» Given instruction:
Convert the lines from the line with "June 2015 (42, 761)" up to and including the line with "February 2024 (44, 457)" into a JSON list of strings, one string per line, with blank lines omitted.

» Input material:
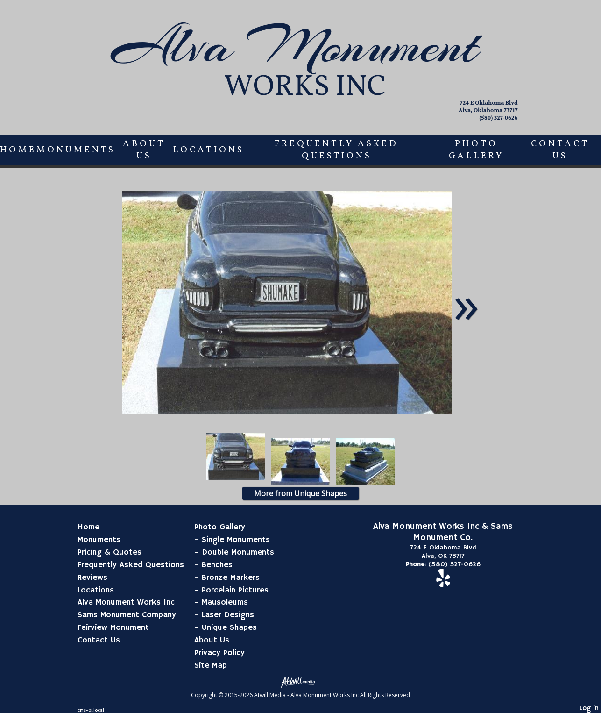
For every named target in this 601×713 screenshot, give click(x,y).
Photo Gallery (476, 150)
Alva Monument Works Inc (126, 602)
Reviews (92, 577)
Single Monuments (236, 540)
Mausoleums (225, 602)
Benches (217, 565)
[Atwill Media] (300, 681)
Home (18, 150)
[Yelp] (443, 583)
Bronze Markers (231, 577)
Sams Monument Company (127, 615)
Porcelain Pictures (235, 590)
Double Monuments (238, 552)
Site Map (210, 665)
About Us (144, 150)
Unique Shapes (229, 627)
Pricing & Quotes (109, 552)
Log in (589, 708)
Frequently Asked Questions (336, 150)
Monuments (75, 150)
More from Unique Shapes (300, 493)
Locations (208, 150)
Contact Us (560, 150)
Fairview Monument (113, 627)
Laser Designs (228, 615)
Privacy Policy (219, 653)
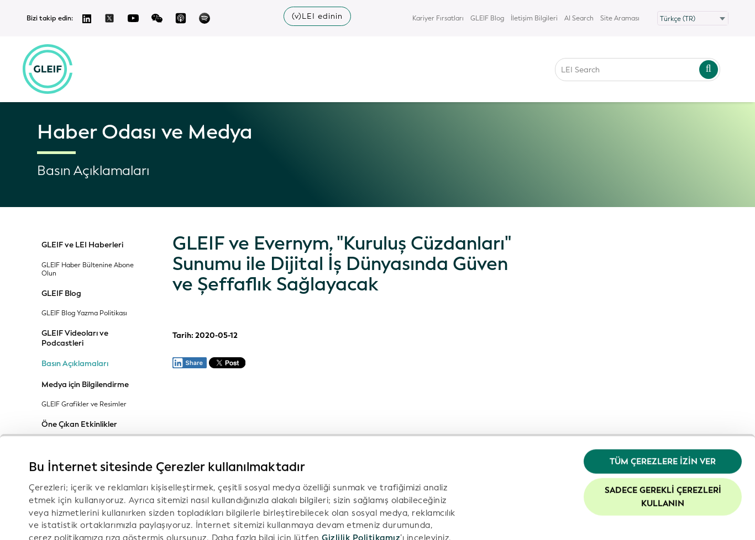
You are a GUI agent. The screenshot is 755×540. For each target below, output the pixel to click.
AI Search (579, 18)
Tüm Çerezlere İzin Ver (663, 386)
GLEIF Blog (487, 18)
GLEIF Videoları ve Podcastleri (74, 338)
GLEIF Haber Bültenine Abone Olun (87, 269)
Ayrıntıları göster (63, 518)
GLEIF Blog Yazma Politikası (84, 313)
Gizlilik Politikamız (361, 462)
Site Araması (619, 18)
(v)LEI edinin (317, 16)
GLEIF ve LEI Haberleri (82, 245)
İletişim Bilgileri (534, 18)
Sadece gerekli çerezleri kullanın (663, 421)
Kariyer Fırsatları (438, 18)
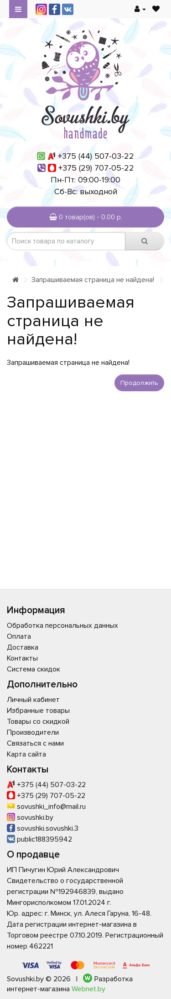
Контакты (22, 658)
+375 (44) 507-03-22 (96, 156)
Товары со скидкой (38, 721)
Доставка (22, 647)
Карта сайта (26, 754)
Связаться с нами (35, 743)
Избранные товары (38, 710)
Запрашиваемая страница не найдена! (92, 279)
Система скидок (33, 669)
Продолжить (139, 383)
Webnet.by (88, 989)
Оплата (19, 636)
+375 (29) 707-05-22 (96, 168)
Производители (33, 732)
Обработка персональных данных (62, 625)
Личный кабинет (33, 699)
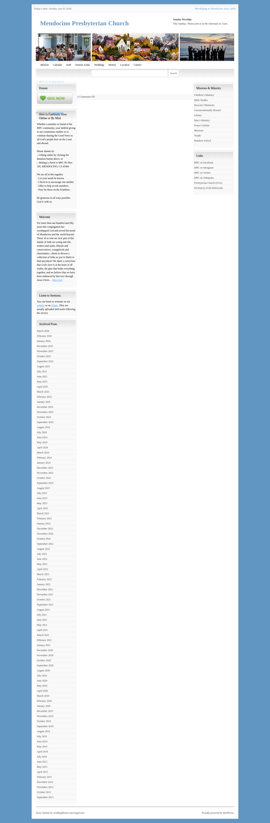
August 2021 (43, 609)
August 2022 (43, 548)
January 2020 (43, 706)
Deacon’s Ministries (204, 105)
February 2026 (44, 336)
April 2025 (42, 386)
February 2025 (44, 396)
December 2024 (45, 406)
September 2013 (45, 797)
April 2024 (42, 447)
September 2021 (45, 604)
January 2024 (43, 462)
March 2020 (43, 695)
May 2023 (42, 503)
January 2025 (43, 401)
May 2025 (42, 381)
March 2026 (43, 330)
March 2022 (43, 574)
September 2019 (45, 726)
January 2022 (43, 584)
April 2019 (42, 751)
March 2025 (43, 391)
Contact (137, 64)
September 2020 (45, 665)
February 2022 (44, 579)
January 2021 (43, 645)
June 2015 (42, 761)
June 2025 (42, 376)
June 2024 (42, 437)
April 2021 (42, 629)
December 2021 (45, 589)
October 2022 (44, 538)
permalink (57, 112)
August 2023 (43, 488)
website (41, 305)
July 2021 (42, 614)
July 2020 (42, 675)
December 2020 (45, 650)
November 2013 (45, 787)
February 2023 (44, 518)
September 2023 (45, 483)
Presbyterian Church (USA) (208, 182)
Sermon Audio (82, 64)
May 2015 (42, 766)
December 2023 (45, 467)
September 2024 (45, 422)
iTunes (54, 305)
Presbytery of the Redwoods (208, 187)
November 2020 (45, 655)
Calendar (57, 64)
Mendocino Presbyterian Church (84, 23)
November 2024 (45, 412)
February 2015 (44, 776)
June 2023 (42, 498)
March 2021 (43, 635)
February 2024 (44, 457)
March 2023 (43, 513)
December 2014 (45, 782)
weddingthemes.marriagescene (68, 812)
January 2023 (43, 523)
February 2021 (44, 640)
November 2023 (45, 472)
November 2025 (45, 351)
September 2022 (45, 543)
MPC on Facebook (203, 162)
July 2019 (42, 736)
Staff (68, 64)
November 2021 (45, 594)
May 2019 (42, 746)
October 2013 (44, 792)
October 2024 (44, 417)
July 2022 (42, 553)
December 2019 (45, 711)
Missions (198, 130)
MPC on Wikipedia (204, 177)
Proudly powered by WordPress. (218, 812)
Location (124, 64)
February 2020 (44, 700)
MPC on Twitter (202, 172)
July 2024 (42, 432)
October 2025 (44, 356)
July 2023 (42, 493)
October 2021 (44, 599)
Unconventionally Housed (207, 110)
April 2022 (42, 569)
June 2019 (42, 741)
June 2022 (42, 559)
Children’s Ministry (204, 95)
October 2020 (44, 660)
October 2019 (44, 721)
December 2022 (45, 528)
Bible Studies (201, 100)
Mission (44, 64)
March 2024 (43, 452)
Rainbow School (202, 140)
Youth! (197, 135)
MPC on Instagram (203, 167)
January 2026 (43, 341)
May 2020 (42, 685)
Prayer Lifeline (201, 125)
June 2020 (42, 680)
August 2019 (43, 731)
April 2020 (42, 690)
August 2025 (43, 366)
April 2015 (42, 771)
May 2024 (42, 442)
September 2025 (45, 361)
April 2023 (42, 508)
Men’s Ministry (202, 120)
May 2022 (42, 564)
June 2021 (42, 619)
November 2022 (45, 533)
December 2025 (45, 346)
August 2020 (43, 670)
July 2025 (42, 371)
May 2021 (42, 624)
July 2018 (42, 756)
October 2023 (44, 477)
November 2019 (45, 716)
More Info (57, 280)
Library (198, 115)
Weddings (99, 64)
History (112, 64)
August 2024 (43, 427)
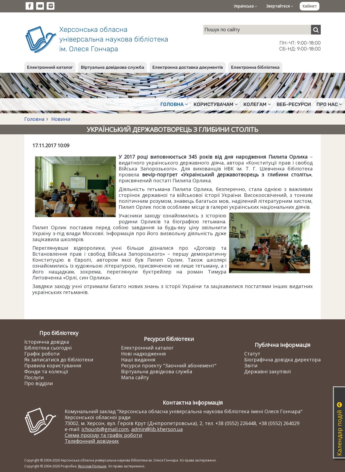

» Task output:
[
  "June 2015 (42, 761)",
  "June 2025 (42, 376)",
  "June 2024 (42, 437)",
  "April 2021 (42, 629)",
  "December 2021 (45, 589)",
  "October 2022 (44, 538)",
  "permalink (57, 112)",
  "August 2023 (43, 488)",
  "website (41, 305)",
  "July 2021 (42, 614)",
  "July 2020 (42, 675)",
  "December 2020 (45, 650)",
  "November 2013 (45, 787)",
  "February 2023 (44, 518)",
  "September 2023 (45, 483)",
  "Presbyterian Church (USA) (208, 182)",
  "Sermon Audio (82, 64)",
  "May 2015 (42, 766)",
  "December 2023 (45, 467)",
  "September 2024 (45, 422)",
  "iTunes (54, 305)",
  "Presbytery of the Redwoods (208, 187)",
  "November 2020 (45, 655)",
  "Calendar (57, 64)",
  "Mendocino Presbyterian Church (84, 23)",
  "November 2024 (45, 412)",
  "February 2015 (44, 776)",
  "June 2023 (42, 498)",
  "March 2021 (43, 635)",
  "February 2024 (44, 457)"
]